Abbreviations: CrCl = creatinine clearance, cIAI = complicated intra-abdominal tract infection; cUTI = complicated urinary tract infection; RI = renal insufficiency; FDA = US Food and Drug administration.
3. Cefepime/Enmetazobactam
Enmetazobactam is a new β-lactamase inhibitor similar in structure to tazobactam, with increased bacterial cell penetration and potency. Similar to tazobactam, enmetazobactam inhibits CTX-M, TEM, SHV, and other class A β-lactamases (except for KPC), but does not inhibit class B and D β-lactamases and carbapenemases. Enmetazobactam alone does not exhibit inhibitory activity against Gram-negative bacteria. The cefepime/enmetazobactam combination is active in vitro against ESBL- and AmpC-producing Enterobacterales and P. aeruginosa [51]. The in vivo efficacy of cefepime/enmetazobactam was demonstrated using a mouse model of septicemia, indicating the ability of enmetazobactam to significantly enhance the therapeutic efficacy of cefepime in vivo. This new combination represents a potential treatment alternative, contributing to “carbapenem sparing” strategies for infections caused by ESBL-producing Enterobacterales [52]. No antimicrobial activity was reported against A. baumannii and S. maltophilia [53] (Table 1). For antimicrobial susceptibility testing purpose, the concentration of enmetazobactam is fixed at 8 mg/L. No clinical breakpoint (CLSI, EUCAST, or FDA) has been approved for this combination. An EUCAST epidemiological cut-off (ECOFF) value has not been assigned [4].

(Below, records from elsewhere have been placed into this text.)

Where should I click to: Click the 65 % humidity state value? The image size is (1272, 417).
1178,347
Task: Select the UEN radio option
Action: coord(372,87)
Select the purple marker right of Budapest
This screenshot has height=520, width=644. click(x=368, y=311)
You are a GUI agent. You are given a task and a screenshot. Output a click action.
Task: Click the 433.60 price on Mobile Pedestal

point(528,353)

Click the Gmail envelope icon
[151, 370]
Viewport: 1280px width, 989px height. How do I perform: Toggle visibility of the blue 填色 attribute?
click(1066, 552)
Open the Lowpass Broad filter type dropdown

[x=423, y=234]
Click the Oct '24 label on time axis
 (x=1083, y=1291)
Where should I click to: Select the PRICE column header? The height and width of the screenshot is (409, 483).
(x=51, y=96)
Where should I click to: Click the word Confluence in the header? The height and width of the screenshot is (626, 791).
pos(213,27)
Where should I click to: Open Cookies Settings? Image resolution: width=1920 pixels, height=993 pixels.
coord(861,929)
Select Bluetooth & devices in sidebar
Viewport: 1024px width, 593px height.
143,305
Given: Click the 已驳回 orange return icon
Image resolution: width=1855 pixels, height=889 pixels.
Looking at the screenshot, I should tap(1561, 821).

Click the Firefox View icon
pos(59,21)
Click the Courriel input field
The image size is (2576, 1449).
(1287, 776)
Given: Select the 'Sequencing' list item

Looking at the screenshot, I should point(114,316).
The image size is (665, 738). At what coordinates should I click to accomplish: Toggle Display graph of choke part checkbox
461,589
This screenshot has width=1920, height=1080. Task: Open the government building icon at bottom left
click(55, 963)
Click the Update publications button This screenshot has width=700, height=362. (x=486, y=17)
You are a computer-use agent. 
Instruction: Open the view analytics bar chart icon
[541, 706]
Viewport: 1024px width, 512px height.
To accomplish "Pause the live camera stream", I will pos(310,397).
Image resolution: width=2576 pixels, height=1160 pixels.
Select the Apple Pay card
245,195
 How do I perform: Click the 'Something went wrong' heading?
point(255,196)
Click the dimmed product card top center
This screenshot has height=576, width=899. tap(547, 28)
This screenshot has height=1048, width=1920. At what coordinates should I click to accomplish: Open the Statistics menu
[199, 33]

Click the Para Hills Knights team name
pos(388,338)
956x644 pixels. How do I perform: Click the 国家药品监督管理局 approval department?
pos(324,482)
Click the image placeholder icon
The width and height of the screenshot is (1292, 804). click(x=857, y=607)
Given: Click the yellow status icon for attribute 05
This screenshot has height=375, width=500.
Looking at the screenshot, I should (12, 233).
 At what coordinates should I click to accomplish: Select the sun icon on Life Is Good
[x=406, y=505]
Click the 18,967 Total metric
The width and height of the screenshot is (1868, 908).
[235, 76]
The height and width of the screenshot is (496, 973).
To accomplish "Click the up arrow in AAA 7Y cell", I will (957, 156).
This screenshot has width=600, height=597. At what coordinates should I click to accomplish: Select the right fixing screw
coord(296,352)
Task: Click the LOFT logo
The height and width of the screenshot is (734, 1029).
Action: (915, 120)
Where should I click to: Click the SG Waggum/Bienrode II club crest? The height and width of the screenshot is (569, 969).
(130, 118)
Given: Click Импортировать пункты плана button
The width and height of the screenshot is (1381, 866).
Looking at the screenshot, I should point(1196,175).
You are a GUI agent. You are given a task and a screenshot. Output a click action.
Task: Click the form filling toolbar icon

From a clinical point of view, cefepime/enmetazobactam has been evaluated in two phase 1 (NCT03680352 and NCT03685084), one phase 2 (NCT03680612), and one phase 3 trial (NCT03687255) [54,55,56,57]. The recent ALLIUM trial compared cefepime/enmetazobactam (2/0.5 g every 8 h intravenously (i.v.)) to piperacillin-tazobactam (4.5 g every 8 h, i.v.) in patients with cUTIs, including acute pyelonephritis [56]. The baseline participants numbered 1034 (516 in the cefepime/enmetazobactam group and 518 in the piperacillin/tazobactam group). The proportion of patients in the microbiological modified intention-to-treat (m-MITT) population that achieved overall treatment success was 79% (n = 273) and 59% (n = 196) in the cefepime/enmetazobactam and piperacillin-tazobactam groups, respectively [55]. In addition, cefepime/enmetazobactam displayed a higher proportion of patients in the m-MITT population with clinical cure compared with piperacillin/tazobactam (92% vs. 89%), alongside a tolerable safety profile [56]. Of note, a higher rate of Clostridioides difficile infections was reported in the cefepime/enmetazobactam group (13% vs. 0%) [56] (Table 1).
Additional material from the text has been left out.